Token + cost estimator
PrivateRouter exposes a fast, authenticated endpoint that returns an
estimated token count and USD cost for any prompt + model combination.
The dashboard chat composer and the playground prompt textarea call it
live (300ms-debounced) to render the small ghost label you see under the
input — ~47 tokens · ≈$0.000024.
This page documents the public contract, the tokenization caveats, and the caching strategy.
Endpoint
POST /api/tokens/estimate
Authentication: standard PrivateRouter session cookie or
Authorization: Bearer <jwt>. Same auth surface as /api/usage.
Request
{
"text": "Summarize this paragraph for me…",
"model_public_name": "privaterouter/fast"
}
| Field | Type | Notes |
|---|---|---|
text | string | Up to 50,000 characters.
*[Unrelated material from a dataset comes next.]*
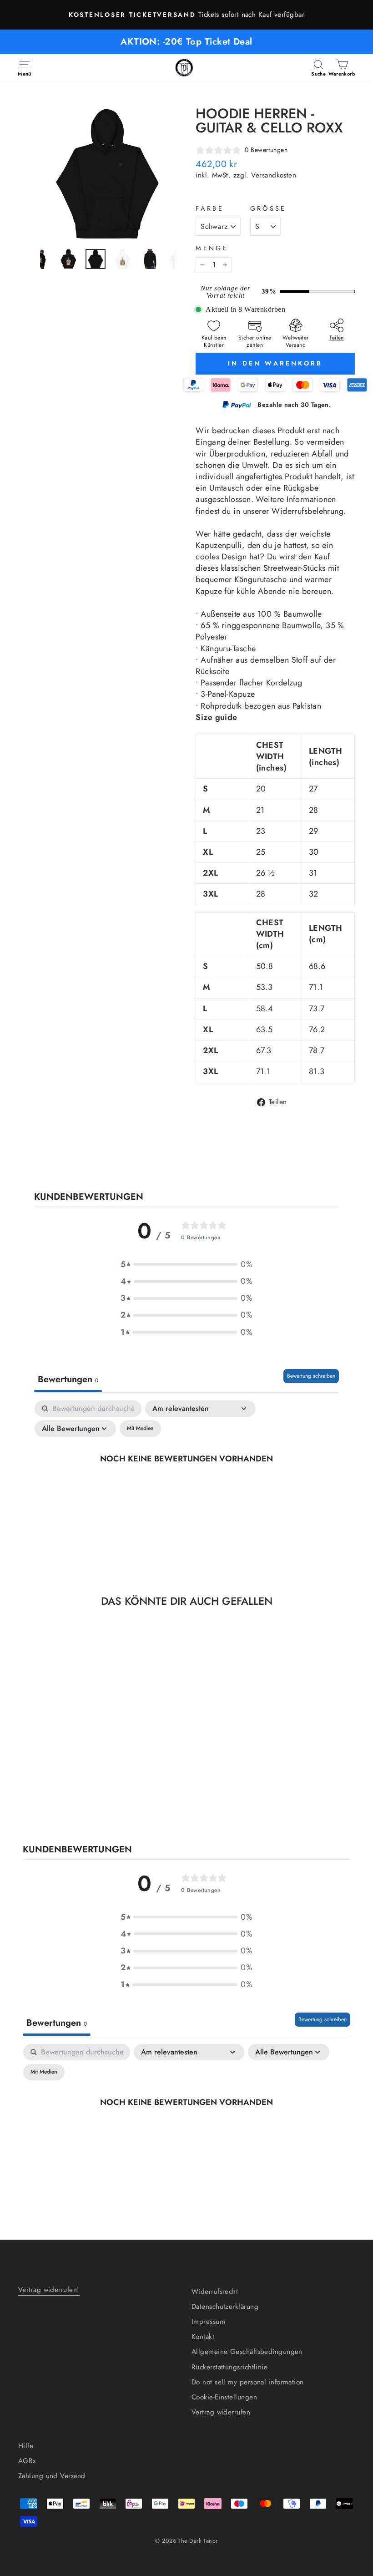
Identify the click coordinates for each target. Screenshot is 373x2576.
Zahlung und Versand (52, 2476)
Longer payloads → 422. |
model_public_name | string | A model from the catalog. Unknown → 404. |
Response
{
"tokens": 47,
"cost_input_usd": "0.000024",
"cost_output_estimated_usd": "0.000048",
"model_public_name": "privaterouter/fast",
"cached": false
}
tokens— estimated prompt token count.cost_input_usd—tokens × input_price_per_million_usd / 1_000_000, formatted to 6 decimal places.cost_output_estimated_usd— a rough projection of the response cost assuming a~2× promptcompletion at the model's output price. This is intentionally generous so the label doesn't undersell the bill.cached—trueif the result was served from the 5-minute Redis cache.
Errors
| Code | Reason |
|---|---|
401 | Missing / invalid auth. |
404 | model_public_name not in the catalog. |
422 | text longer than 50,000 chars, or body fails validation. |
Tokenization
The server uses tiktoken with
the cl100k_base encoding (GPT-3.5 / GPT-4 family). When tiktoken
isn't importable for any reason, the service falls back to a
max(1, len(text) // 4) chars-per-token heuristic.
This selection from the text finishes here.